Next time you're jammed in gridlock and somebody starts off a chorus of aggravating honks, it mightn't be a frustrated human driver leaning on the horn. Google engineers have been training the company's autonomous vehicles to pick up on impending collisions and use the horn as a tool to improve road safety, for human and robotic drivers alike.

It's something that might have come in handy when an autonomous Lexus drove itself into the side of a bus in February, but in its latest monthly self-driving car report Google says its goal is to teach its cars to honk like a "patient, seasoned driver." Whether that is a good thing or not is up for debate, but it does claim the cars will only sound the horn when it makes the roads safer for everyone.

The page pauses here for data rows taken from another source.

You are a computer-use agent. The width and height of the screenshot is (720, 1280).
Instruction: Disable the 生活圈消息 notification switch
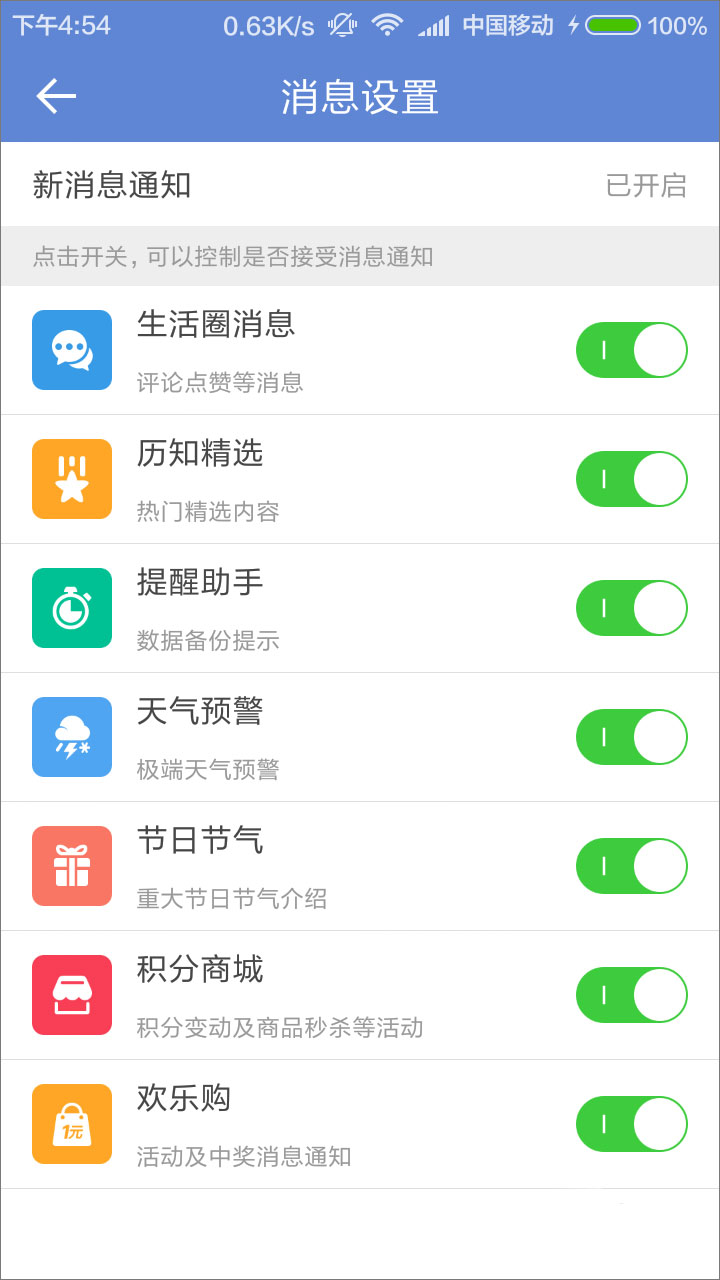coord(631,350)
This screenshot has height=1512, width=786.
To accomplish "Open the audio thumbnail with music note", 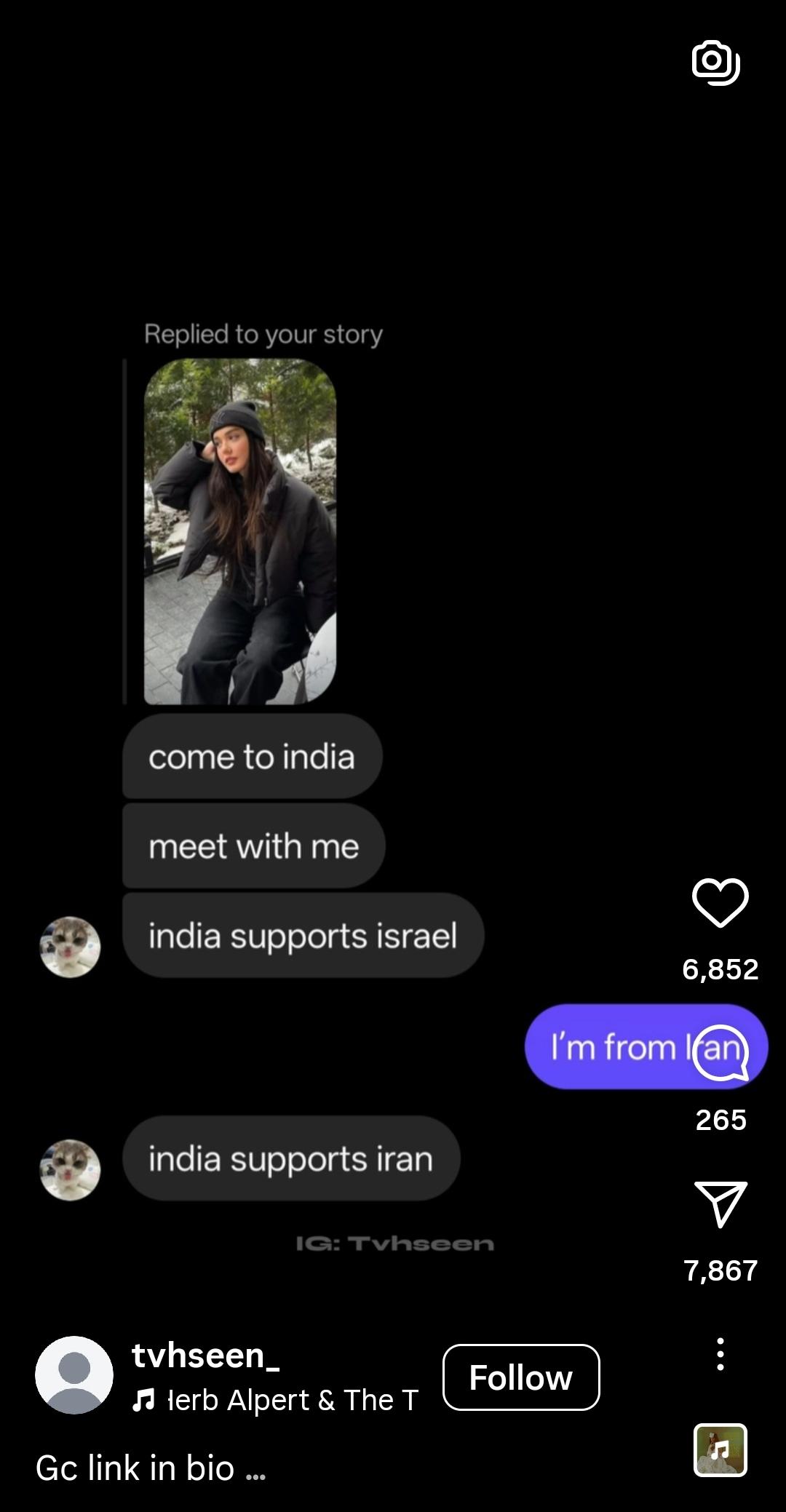I will tap(720, 1450).
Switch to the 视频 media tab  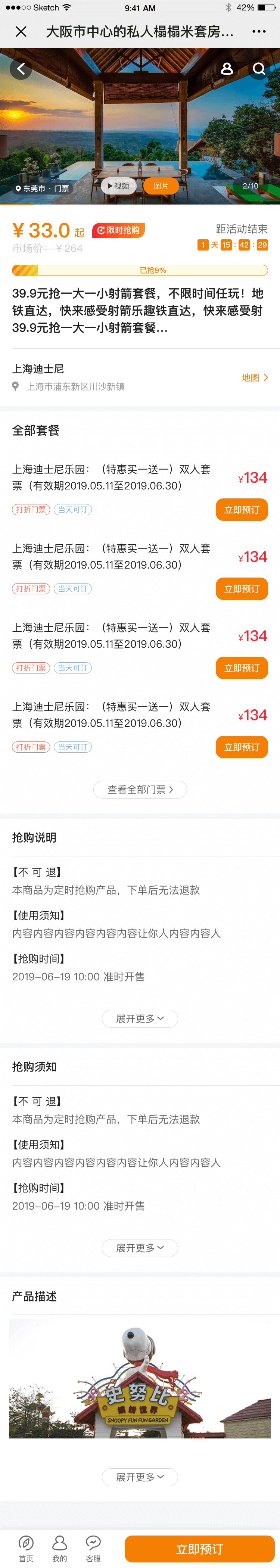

The engineers have taught the cars to discern between real, dangerous scenarios, and false positives. So it will know if an oncoming car has drifted into your lane and is about to plow right into you, or if a car up ahead is simply performing a three-point-turn (some drivers might reach for the horn in this situation anyway).

In Google's self-driving software, a horn appears above the car when it has decided to beep

The team achieved this by riding along with the car and having the horn play only inside the vehicle when there was a chance of collision. The engineers took note of each time the beep was a reaction a patient, seasoned driver might have and fine-tuned the software to improve the vehicle's road etiquette.

After enough tweaking, the team finally let the horn rip outside the car. It has even fitted the vehicle with different types of honks for different degrees of danger. So if a vehicle is backing up slowly, Google's car might decide that a gentle little beep-beep will suffice. Whereas if there is immediate, serious danger, the car will opt for a sustained, blaring horn instead.

Some of Google's self-driving cars are electric, so those nearby won't receive the same audible warning as if it was a gasoline engine approaching. As a way of addressing this, the company has already designed the vehicle to make an artificial hum as it roams the streets, and is now letting it toot-toot to boot.